Un paquet de kleenex dans la poche droite, un autre dans la gauche, le rédacteur s’avance - et c’est plus pathétique qu’une inondation à Abbeville : « Juste à côté de cette étudiante, Anne pleure : ’On fout en l’air mes années d’études.’ »
Deux exams de psychologie annulés, et aussitôt c’est la République qui tremble !
Les oublis
L’article est long : une page entière.
Il trône en page 2, autant dire la « vitrine » du journal.
Et pourtant, ça reste du Courrier picard : on n’y apprend rien.
Jamais ne seront énoncés les buts du mouvement : retraites ? décentralisation ? réforme de l’Université ?
Pas plus que, bien sûr, ne sera décrite l’Assemblée Générale de cette journée : « L’amphi 600 était bourré à craquer, raconte Jean-Michel Eloy, enseignant de linguistique. A titre personnel, j’étais plutôt opposé au blocage des examens. Mais une très large majorité s’est dégagée, environ les quatre cinquième. »
Et nulle part, dans ces quatre colonnes, un étudiant gréviste n’est interrogé. Pas davantage un enseignant. Pas même la direction de l’Université. Autant d’interlocuteurs qui n’ont remarqué aucun journaliste du Courrier : « Il a fait ça par téléphone, suppose une administrative. Sa femme se trouvait dans l’amphi. »
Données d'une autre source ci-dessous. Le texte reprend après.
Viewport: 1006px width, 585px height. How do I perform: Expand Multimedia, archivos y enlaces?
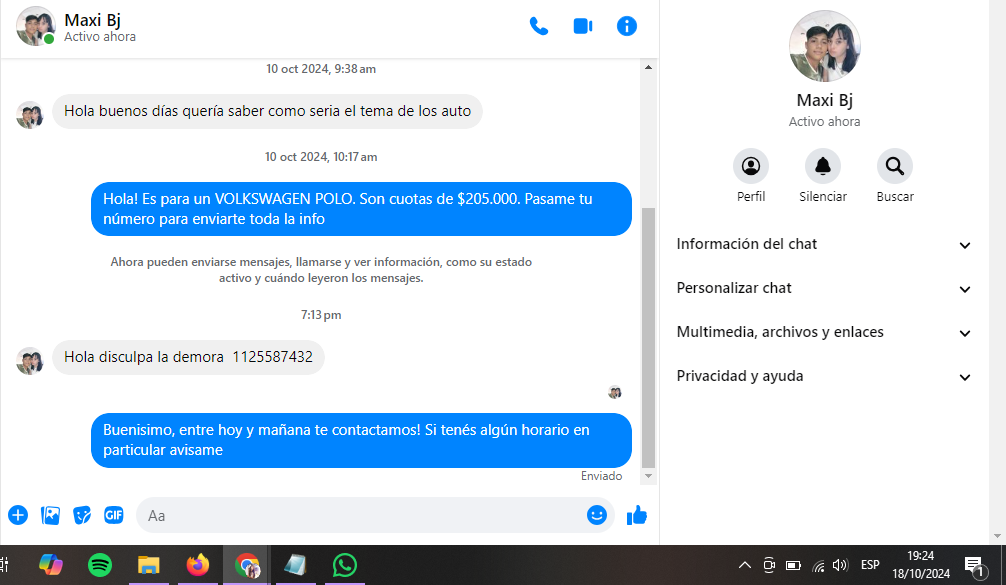click(x=824, y=333)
La parole est donc laissée aux seuls « otages », privés d’UV par un « commando (sic) d’étudiants, environ une vingtaine » - eux-mêmes téléguidés par « quelques professionnels de la politique, comme ceux de la Ligue communiste révolutionnaire » qui tiennent des « petits piquets de grève ».
« C’est faux ! s’indigne une membre de l’UNEF. Ce matin-là, Alain Maillard (ndlr : chef de file de la LCR) n’était même pas présent. »
Circonstances atténuantes
Contacté par téléphone, Jacques Goffinon explique ce choix éditorial : par un non-choix.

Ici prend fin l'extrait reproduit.